FlyBeeper mini BT: a Tiny Bluetooth Variometer Built on Zephyr RTOS

A dwarf-sized variometer based on a barometric sensor and a piezoceramic buzzer, with the ability to expose itself to a smartphone over Bluetooth LE as a pressure / temperature / barometric-altitude sensor — and also as a four-button remote control. Available in the store. It will be of interest to paraglider and hang-glider pilots, and even glider pilots. It turns any smartphone into a flight instrument.

Hardware overview

• Barometric sensor (SPL06, DPS310 or BMP280) on 8 MHz SPI, sampled 60 times per second.

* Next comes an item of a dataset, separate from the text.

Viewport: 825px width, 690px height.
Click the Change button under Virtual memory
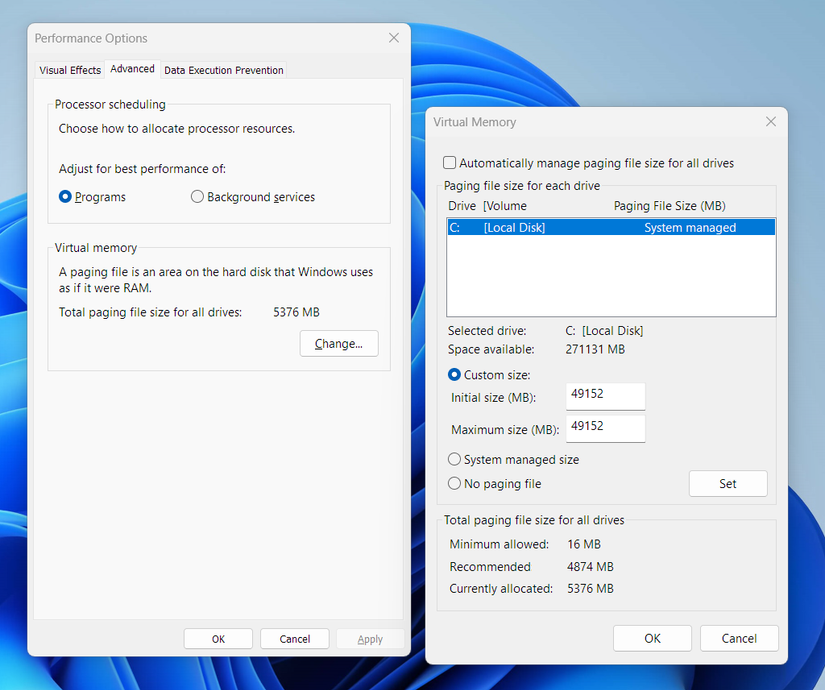point(339,343)
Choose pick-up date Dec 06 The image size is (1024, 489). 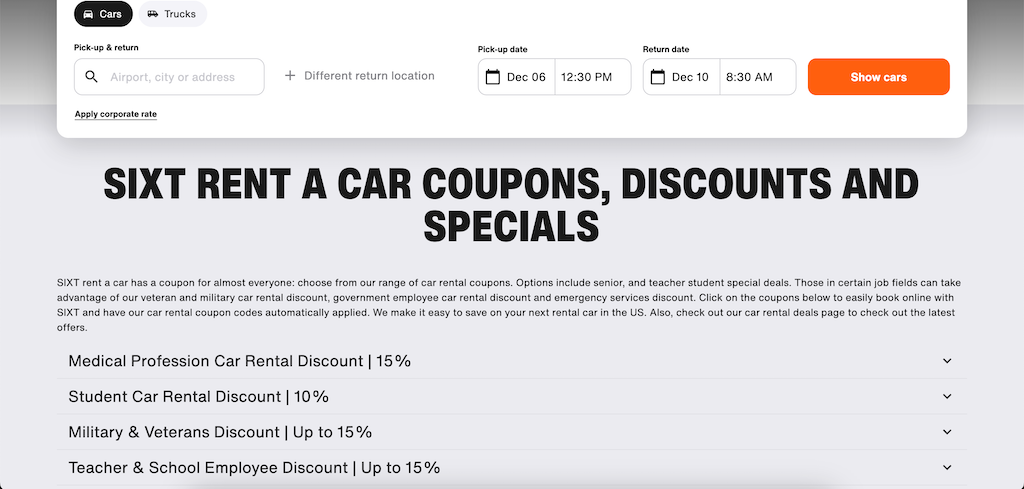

BLE notifications run inside the standard service 0x181A Environmental Sensing: temperature (0x2A6E) at 0.2 Hz, pressure (0x2A6D) at 10 Hz, derived altitude (0x2A6C) at 1 Hz. Per-characteristic rate control via subscription is planned, up to 20 Hz. Pressure is also exposed via the Nordic UART Service in NMEA PRS or POV form — kept for compatibility with older flight apps. In actual flight there is no difference between the supported sensors. Only on the ground is it noticeable that the newer SPL06 is less noisy (it is the default since version 1.6).
• Four buttons on GPIO interrupts, exposed over BLE via a dedicated GATT service. They can drive a phone app, for example to navigate the map. I use service 0x1815 Automation IO Service with characteristic 0x2A56 Digital, sending a single byte as a bitmask of button states. There is also a full HID-keyboard interface for xcTrack.
• Low-power piezo buzzer with a dedicated volume-control IC. Frequency is driven by the MCU via PWM; volume is set through GPIO. Three volume levels, the same as in the mini2, plus a silent mode. The piezo is the dominant consumer of battery energy. Volume strongly affects battery life: a 2× ratio between levels 1 and 3, and a 3× ratio between silent (0) and max (3).
• Over-the-air configuration through a web app. Frequency, period and duty cycle at 12 vario breakpoints are user-configurable, as are the climb/sink trigger thresholds. On-device simulation is also supported. A graphical curve editor is planned for faster, more visual tuning.
• “Silent on the ground” mode. The vario only starts beeping after the altitude has shifted by roughly 1.5 m from the value at power-on. Disabled by default.
• LED rate proportional to vario. The faster the climb, the faster the LED blinks — a visual climb indicator. Disabled by default.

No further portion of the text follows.